Fire bad. Tree pretty.

Buffy ,'Chosen'


Literary Buffistas 3: Don't Parse the Blurb, Dear.

There's more to life than watching Buffy the Vampire Slayer! No. Really, there is! Honestly! Here's a place for Buffistas to come and discuss what it is they're reading, their favorite authors and poets. "Geez. Crack a book sometime."


Polter-Cow - Nov 08, 2006 10:49:02 am PST #1504 of 28157
What else besides ramen can you scoop? YOU CAN SCOOP THIS WORLD FROM DARKNESS!

though I agree that without JE first, it would be even less comprehensible.

I hadn't read JE since high school (the aforementioned three times), so I was really, really confused about what appeared to be the ending of JE in the world of TEA for most of the book, because I thought I had misremembered what actually happened in JE. I did think it was very, very clever for the events of the book to actually end up creating the ending we know now.


sarameg - Nov 08, 2006 10:49:41 am PST #1505 of 28157

I was pretty much, um, obsessed with Jane Eyre the way 12 year olds can be obsessed.

I don't think I've read it in a decade. Probably should.


askye - Nov 08, 2006 10:54:28 am PST #1506 of 28157
Thrive to spite them

I don't think I've read all of Jane Eyre, I loved Wuthering Heights when I read it in middle school but wasn't so fond of it on reread as an adult.

I LOVE Middlemarch. I read it several summers ago at the beach and it was so wonderful. I leant it to Grandma E, I was surprised she hadn't read it. She told me "It's so wonderful, her way with words. I just want to go copy down every other line."

I'd read Silas Marner in high school and loved it. I also read Frankenstein in high school and loved it. I have never finished Dracula though. I start it but it doesn't enthrall me, I'm not sure why.


Polter-Cow - Nov 08, 2006 10:57:10 am PST #1507 of 28157
What else besides ramen can you scoop? YOU CAN SCOOP THIS WORLD FROM DARKNESS!

I'd read Silas Marner in high school and loved it.

Me too!

I keep hearing good things about Middlemarch. What the blinking hell is it actually about ?


brenda m - Nov 08, 2006 10:57:57 am PST #1508 of 28157
If you're going through hell/keep on going/don't slow down/keep your fear from showing/you might be gone/'fore the devil even knows you're there

PC, I liked the conceit, but the execution just didn't grab me. A little too arch or something.


Atropa - Nov 08, 2006 10:58:58 am PST #1509 of 28157
The artist formerly associated with cupcakes.

I have never finished Dracula though. I start it but it doesn't enthrall me, I'm not sure why.

Because huge whopping chunks of it are kinda on the dry and boring side, and I say this as someone who re-reads Dracula at least once a year. (I even keep a paperback of it in my bookbag just in case I get stuck on the bus with nothing to read.)

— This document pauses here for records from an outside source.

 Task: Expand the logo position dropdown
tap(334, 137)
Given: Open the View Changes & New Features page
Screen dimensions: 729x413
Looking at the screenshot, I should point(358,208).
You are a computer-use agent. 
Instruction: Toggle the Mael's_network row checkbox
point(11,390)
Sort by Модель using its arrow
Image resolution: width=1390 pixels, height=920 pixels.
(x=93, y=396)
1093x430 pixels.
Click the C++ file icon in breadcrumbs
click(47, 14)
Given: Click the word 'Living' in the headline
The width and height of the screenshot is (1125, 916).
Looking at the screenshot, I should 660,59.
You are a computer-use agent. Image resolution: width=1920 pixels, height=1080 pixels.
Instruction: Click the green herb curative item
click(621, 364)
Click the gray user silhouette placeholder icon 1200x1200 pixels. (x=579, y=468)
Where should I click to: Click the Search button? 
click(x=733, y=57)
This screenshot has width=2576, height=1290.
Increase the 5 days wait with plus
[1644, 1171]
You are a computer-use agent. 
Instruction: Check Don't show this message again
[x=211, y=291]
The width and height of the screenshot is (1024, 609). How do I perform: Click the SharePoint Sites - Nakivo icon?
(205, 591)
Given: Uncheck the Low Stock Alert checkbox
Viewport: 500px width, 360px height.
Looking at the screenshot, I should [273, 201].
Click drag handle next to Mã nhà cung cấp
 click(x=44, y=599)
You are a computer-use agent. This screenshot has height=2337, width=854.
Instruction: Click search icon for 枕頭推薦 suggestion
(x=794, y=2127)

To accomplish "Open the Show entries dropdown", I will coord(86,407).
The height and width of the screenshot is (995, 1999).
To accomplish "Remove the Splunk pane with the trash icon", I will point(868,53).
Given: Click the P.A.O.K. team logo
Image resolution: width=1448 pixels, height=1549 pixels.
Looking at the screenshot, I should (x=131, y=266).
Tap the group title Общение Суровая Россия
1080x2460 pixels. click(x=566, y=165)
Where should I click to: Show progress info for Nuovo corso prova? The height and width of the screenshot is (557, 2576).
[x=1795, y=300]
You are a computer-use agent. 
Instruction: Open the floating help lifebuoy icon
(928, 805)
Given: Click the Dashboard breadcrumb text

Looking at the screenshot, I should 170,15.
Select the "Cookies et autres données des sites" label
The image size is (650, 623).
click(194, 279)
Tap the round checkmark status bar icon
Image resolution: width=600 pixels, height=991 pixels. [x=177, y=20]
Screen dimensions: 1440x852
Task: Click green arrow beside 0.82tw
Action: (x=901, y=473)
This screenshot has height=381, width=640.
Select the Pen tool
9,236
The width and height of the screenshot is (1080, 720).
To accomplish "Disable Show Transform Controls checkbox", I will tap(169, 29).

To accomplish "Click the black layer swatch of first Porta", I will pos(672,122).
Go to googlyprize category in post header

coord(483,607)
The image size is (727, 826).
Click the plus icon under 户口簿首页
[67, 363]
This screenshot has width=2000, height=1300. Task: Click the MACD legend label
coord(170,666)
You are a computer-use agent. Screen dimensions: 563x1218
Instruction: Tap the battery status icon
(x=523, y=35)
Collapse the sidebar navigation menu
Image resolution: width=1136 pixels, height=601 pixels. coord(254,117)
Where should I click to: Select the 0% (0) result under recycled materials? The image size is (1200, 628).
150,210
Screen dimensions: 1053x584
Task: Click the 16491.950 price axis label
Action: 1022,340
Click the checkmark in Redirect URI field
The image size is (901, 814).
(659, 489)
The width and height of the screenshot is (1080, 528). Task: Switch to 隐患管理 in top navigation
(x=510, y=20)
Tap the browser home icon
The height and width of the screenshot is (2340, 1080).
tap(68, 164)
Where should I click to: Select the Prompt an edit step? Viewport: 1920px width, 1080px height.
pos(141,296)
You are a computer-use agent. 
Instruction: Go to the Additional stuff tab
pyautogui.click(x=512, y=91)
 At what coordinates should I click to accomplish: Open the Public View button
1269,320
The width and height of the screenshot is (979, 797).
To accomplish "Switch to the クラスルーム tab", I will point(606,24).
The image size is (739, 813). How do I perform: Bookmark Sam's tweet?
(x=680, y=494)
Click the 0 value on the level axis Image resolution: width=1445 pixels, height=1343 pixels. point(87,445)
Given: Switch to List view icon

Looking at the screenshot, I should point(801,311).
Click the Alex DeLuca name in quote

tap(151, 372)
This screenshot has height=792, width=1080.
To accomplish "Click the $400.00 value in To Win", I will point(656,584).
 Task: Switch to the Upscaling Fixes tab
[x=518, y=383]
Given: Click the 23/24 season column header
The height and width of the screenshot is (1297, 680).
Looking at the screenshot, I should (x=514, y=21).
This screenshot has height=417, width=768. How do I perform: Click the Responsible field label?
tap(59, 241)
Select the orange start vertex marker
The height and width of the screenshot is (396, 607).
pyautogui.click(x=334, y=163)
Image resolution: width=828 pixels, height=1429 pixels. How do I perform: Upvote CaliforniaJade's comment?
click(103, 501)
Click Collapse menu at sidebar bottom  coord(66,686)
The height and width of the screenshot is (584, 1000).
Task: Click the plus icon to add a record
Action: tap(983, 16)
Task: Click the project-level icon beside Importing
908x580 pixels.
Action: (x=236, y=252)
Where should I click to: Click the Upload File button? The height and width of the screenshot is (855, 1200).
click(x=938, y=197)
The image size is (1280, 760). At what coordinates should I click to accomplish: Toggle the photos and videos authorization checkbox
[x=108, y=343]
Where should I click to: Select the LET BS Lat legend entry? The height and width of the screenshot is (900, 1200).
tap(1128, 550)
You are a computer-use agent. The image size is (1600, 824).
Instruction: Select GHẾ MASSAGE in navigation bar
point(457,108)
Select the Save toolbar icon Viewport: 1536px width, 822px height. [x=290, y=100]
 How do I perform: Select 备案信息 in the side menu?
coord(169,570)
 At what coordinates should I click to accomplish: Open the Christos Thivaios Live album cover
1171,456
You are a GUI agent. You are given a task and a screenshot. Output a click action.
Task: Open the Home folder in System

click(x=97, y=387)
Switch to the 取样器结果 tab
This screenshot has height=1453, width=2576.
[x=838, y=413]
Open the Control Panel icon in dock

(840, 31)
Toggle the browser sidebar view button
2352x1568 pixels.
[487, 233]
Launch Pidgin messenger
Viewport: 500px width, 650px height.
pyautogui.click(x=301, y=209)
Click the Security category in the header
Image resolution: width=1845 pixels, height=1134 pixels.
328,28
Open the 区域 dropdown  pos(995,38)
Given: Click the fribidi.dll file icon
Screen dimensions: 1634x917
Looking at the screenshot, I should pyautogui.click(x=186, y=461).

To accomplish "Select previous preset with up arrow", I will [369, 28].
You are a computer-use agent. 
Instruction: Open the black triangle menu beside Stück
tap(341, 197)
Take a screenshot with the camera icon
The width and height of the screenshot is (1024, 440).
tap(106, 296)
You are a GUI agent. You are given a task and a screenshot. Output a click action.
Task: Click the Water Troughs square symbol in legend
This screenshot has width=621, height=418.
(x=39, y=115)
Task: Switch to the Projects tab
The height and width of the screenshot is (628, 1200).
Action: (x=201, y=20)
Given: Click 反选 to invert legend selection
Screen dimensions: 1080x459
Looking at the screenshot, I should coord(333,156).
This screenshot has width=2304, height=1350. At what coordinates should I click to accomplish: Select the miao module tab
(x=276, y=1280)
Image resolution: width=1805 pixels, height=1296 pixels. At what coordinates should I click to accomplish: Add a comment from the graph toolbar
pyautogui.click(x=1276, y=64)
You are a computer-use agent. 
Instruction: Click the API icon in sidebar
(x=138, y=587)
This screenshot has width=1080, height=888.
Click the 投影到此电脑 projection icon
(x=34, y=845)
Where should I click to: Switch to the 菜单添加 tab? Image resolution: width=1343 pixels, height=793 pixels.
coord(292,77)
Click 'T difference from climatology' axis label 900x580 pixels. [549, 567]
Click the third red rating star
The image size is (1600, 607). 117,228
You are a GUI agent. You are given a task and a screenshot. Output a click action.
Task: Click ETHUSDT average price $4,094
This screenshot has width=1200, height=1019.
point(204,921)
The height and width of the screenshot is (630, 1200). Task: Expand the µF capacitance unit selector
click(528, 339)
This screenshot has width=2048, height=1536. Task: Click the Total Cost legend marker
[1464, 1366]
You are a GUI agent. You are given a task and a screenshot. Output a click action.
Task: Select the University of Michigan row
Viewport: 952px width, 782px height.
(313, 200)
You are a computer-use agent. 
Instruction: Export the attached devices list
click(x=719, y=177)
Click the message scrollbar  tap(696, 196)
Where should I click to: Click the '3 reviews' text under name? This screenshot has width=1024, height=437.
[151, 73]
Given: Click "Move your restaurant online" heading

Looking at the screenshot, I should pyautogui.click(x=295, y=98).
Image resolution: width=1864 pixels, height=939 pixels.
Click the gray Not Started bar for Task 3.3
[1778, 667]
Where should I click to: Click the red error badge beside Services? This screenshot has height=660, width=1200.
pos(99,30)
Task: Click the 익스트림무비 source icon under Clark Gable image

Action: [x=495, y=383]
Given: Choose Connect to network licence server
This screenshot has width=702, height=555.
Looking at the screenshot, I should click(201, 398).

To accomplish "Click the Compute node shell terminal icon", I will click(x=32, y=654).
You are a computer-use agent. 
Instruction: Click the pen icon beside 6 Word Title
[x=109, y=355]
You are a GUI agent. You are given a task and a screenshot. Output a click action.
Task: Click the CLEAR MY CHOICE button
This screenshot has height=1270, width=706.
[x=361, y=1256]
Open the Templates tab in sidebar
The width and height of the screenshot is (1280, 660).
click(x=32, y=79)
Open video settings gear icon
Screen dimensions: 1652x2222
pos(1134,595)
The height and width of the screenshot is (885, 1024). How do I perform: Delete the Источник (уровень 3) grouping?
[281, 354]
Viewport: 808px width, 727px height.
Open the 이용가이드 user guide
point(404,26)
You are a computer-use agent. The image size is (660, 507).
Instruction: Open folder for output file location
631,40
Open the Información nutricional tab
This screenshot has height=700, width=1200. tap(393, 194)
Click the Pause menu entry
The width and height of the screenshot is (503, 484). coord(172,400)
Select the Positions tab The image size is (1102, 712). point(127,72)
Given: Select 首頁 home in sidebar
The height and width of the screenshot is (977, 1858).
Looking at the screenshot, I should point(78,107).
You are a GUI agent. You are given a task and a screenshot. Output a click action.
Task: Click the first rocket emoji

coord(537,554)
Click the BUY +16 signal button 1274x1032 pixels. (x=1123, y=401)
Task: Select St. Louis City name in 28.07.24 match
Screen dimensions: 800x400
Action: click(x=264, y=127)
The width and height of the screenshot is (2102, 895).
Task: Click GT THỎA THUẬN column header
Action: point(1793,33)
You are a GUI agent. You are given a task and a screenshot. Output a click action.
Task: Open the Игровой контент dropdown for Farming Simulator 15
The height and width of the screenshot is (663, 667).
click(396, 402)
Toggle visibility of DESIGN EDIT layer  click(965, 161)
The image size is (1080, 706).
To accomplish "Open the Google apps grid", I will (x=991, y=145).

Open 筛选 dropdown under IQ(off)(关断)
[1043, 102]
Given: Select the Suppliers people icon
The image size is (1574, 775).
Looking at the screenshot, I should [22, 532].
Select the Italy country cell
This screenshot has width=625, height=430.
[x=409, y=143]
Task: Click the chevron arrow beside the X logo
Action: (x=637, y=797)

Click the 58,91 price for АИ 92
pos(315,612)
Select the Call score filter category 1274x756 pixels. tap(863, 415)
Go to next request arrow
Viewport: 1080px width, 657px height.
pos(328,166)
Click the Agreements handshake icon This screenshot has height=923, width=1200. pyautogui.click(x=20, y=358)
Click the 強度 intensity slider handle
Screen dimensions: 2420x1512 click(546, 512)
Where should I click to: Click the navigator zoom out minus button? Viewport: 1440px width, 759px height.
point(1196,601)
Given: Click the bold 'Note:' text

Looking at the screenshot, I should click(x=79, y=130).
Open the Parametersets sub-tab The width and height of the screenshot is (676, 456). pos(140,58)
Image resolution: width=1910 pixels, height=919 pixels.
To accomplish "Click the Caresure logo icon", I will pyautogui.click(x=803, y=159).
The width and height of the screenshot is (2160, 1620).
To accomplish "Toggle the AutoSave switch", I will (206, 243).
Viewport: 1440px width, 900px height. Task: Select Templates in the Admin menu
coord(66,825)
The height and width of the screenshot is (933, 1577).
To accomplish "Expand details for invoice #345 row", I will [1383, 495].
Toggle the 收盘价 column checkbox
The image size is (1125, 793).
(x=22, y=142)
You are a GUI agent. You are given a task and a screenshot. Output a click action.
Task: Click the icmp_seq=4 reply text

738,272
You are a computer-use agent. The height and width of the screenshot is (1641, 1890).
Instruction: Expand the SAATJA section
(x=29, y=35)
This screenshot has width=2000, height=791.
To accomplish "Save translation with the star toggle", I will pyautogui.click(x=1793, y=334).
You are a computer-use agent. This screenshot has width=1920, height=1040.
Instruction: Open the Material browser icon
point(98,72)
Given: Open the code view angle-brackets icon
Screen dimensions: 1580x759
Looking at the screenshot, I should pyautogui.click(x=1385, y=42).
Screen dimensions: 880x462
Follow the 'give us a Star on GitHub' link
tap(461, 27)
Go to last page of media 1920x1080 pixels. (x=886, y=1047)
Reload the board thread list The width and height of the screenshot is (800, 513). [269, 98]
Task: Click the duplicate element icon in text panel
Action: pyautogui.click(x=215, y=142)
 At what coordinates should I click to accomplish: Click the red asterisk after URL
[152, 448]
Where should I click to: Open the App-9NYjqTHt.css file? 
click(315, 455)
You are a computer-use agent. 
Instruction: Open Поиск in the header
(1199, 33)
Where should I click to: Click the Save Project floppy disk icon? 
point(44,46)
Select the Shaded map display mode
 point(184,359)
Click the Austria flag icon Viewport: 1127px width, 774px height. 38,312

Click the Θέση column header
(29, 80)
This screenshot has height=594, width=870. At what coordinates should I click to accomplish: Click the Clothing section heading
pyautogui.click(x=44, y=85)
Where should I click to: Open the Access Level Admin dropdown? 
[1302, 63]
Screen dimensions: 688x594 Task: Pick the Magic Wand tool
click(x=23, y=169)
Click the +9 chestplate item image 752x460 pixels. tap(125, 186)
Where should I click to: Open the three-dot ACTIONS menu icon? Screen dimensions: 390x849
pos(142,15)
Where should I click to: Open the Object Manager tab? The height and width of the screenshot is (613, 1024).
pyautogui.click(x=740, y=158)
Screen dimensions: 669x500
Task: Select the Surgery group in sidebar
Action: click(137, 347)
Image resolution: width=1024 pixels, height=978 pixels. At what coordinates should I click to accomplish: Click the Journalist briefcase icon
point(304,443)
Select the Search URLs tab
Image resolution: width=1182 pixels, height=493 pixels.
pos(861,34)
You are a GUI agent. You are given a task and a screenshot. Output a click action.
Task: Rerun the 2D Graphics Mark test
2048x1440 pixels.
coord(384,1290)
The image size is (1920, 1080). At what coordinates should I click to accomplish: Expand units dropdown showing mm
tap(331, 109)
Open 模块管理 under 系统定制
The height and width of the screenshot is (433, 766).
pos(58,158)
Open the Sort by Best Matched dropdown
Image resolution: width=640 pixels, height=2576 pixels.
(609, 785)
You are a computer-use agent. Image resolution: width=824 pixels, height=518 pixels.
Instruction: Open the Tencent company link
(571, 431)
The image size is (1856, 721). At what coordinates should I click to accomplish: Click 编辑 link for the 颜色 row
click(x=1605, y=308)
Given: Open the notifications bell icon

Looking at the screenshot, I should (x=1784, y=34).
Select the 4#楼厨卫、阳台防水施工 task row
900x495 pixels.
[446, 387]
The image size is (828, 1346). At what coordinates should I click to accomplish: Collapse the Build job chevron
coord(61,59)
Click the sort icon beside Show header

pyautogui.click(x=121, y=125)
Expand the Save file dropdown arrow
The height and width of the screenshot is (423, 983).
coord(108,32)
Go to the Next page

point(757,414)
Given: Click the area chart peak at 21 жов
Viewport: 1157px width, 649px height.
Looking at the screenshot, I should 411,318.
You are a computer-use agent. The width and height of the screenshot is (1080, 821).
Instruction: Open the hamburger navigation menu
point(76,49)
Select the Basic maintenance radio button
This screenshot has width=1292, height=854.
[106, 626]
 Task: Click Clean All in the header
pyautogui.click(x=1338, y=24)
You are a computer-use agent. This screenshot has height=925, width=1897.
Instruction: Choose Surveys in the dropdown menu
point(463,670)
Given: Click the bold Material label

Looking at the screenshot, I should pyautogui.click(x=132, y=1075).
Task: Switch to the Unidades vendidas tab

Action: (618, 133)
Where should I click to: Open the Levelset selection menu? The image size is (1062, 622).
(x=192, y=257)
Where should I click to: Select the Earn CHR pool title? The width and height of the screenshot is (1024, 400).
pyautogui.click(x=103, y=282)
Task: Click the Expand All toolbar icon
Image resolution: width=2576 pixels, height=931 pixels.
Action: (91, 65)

Part of the reason I collect editions of Dracula is because it's THE source text for every vampire novel since. I mean, I'd love to collect editions of Something Wicked This Way Comes, but there aren't as many (affordable!) editions of it.


Polter-Cow - Nov 08, 2006 11:05:35 am PST #1510 of 28157
What else besides ramen can you scoop? YOU CAN SCOOP THIS WORLD FROM DARKNESS!

brenda, I don't really know what "arch" means, but I'd probably agree. That whole book was a slew of "Nice concept, poor execution."


sj - Nov 08, 2006 11:21:15 am PST #1511 of 28157
"There are few hours in life more agreeable than the hour dedicated to the ceremony known as afternoon tea."

I keep hearing good things about Middlemarch. What the blinking hell is it actually about ?

It's rural life in England in the 19th century. Lots of different characters and different things happening. It has the most beautiful writing.


Beverly - Nov 08, 2006 11:43:27 am PST #1512 of 28157
Days shrink and grow cold, sunlight through leaves is my song. Winter is long.

I think I'm handicapped by having read Jane Eyre first time as an adult, and everybody in it just made my teeth itch. Jane was a whiner, Rochester was a dolt, St. John was a self-important prig, all the women were ciphers, and the little girl was just an irritant. Maybe I'd have been able to spend an afternoon with the housekeeper. Maybe.

I'd read WH as a teen, though, and while I thoroughly despised Cathy, Heathcliff, the whosey family and practically everybody in the book, the setting suited me. I like the blasted heath. And it fit my sense of sturm and melodrama that everybody dies! Yes! Take that, stupid no-sense-making life!

... I may be slightly emotionally overinvested in my reading material.


Dana - Nov 08, 2006 11:47:52 am PST #1513 of 28157
I'm terrifically busy with my ennui.

Well, St. John is a self-important prig.